Amerikan Merkez Bankası (FED) eski Başkanı Ben Bernanke, “Bir grup olarak sanayi ülkeleri, daha uzun vadede cari hesap fazlalarına sahip olmalı ve gelişmekte olan dünyaya borç vermelidir; bunun aksi söz konusu bile olmamalıdır.” diyor.
Gelişmiş ülkelerin işi, gelişmekte olan ülkeleri finansal olarak yolmaktır. Şu anda ülkemizde yapılan da budur. Bankalarımıza ya da Hazine’mize döviz üzerinden çok yüksek faizlerle borç verdiler; adına “eurobond” dediler. Sonra da, sattıkları bu bonoları, Türk bankalarında, Türk halkına satılmak üzere, üzerine kâr primlerini koyarak pazara sürdüler. Türk iş adamları, hem dövizde kalmak hem de döviz üzerinden yüksek faiz almak için bu bonoları satın aldılar.

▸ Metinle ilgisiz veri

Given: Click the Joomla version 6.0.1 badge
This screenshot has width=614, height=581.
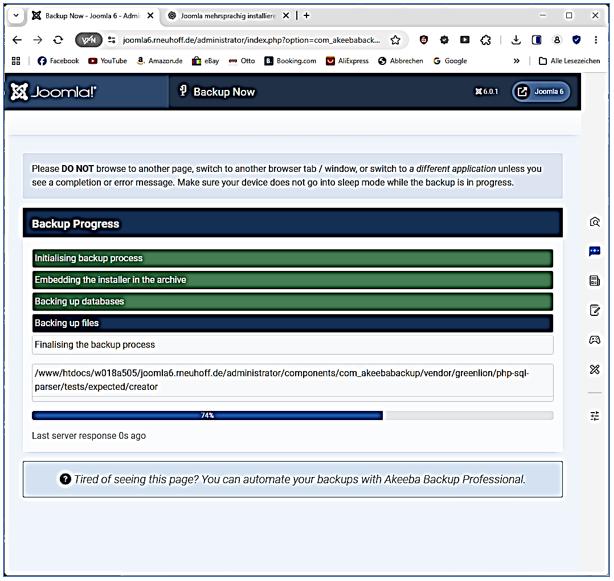Looking at the screenshot, I should pos(486,92).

Yabancı bankalar, koydukları parayı 10-30 gün içinde geri aldılar. Türk zenginler daha zenginleşme yolunu buldular. Türk ekonomi yöneticileri de iyi bir sınav! verdi. Her zaman bizim paramızla bize borç verirler. Genel kaide budur. İşi bilmek için çok tecrübe gerekiyor. Zaten, gelişmiş ülkelerin, gelişmekte olan ülkelere kurdukları en büyük tezgah, işi bilenlerin iş başına getirilmemesine dayanır.